#### Your instructions
Report, word for word, every line of the material that contains "computer".
'''
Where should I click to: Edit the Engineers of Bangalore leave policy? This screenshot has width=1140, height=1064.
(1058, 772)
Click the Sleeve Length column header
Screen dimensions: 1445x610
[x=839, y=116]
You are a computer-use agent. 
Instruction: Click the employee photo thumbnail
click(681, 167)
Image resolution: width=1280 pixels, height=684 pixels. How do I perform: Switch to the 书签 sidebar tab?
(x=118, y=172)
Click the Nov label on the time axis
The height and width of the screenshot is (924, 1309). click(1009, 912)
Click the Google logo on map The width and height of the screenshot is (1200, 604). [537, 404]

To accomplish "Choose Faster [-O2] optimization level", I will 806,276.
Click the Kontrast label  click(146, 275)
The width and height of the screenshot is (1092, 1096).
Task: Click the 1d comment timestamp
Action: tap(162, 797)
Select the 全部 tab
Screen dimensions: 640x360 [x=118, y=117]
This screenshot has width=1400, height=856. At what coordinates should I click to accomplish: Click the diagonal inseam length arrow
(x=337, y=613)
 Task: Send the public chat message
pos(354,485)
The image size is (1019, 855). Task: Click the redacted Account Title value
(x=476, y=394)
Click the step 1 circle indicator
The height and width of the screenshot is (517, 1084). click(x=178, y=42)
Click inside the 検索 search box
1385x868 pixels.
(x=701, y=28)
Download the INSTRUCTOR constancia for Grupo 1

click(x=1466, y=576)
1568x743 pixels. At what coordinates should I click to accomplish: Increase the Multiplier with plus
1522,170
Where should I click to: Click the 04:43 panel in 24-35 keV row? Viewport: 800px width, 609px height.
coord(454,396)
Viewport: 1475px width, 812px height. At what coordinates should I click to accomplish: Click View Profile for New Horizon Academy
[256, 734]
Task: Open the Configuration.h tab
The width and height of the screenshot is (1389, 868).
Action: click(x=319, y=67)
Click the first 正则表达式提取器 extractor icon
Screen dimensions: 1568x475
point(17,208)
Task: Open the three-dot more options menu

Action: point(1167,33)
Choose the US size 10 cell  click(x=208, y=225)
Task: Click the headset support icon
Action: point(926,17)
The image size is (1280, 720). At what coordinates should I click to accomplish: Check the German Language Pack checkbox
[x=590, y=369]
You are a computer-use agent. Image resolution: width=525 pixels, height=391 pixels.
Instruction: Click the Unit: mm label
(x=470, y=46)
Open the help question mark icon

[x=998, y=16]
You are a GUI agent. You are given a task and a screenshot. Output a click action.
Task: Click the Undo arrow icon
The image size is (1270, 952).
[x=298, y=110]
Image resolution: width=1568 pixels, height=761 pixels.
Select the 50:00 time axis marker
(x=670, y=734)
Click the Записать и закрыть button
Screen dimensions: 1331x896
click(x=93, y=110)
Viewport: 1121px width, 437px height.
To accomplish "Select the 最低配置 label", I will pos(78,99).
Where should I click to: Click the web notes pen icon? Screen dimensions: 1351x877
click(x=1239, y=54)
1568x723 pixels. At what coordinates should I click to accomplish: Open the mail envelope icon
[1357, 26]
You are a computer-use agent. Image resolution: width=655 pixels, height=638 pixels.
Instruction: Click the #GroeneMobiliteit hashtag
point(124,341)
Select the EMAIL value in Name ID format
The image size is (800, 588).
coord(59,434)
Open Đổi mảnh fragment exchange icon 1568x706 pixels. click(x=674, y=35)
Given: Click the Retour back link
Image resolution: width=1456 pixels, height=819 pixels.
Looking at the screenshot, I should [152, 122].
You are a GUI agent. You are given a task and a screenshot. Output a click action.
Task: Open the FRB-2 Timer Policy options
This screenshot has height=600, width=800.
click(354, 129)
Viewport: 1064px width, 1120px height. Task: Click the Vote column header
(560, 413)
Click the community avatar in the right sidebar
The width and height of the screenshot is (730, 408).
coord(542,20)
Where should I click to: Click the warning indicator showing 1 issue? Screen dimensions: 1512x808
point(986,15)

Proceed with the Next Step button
'''
#### Written solution
You are a computer-use agent. 
You are a computer-use agent. Image resolution: width=525 pixels, height=391 pixels.
You are a computer-use agent. Image resolution: width=655 pixels, height=638 pixels.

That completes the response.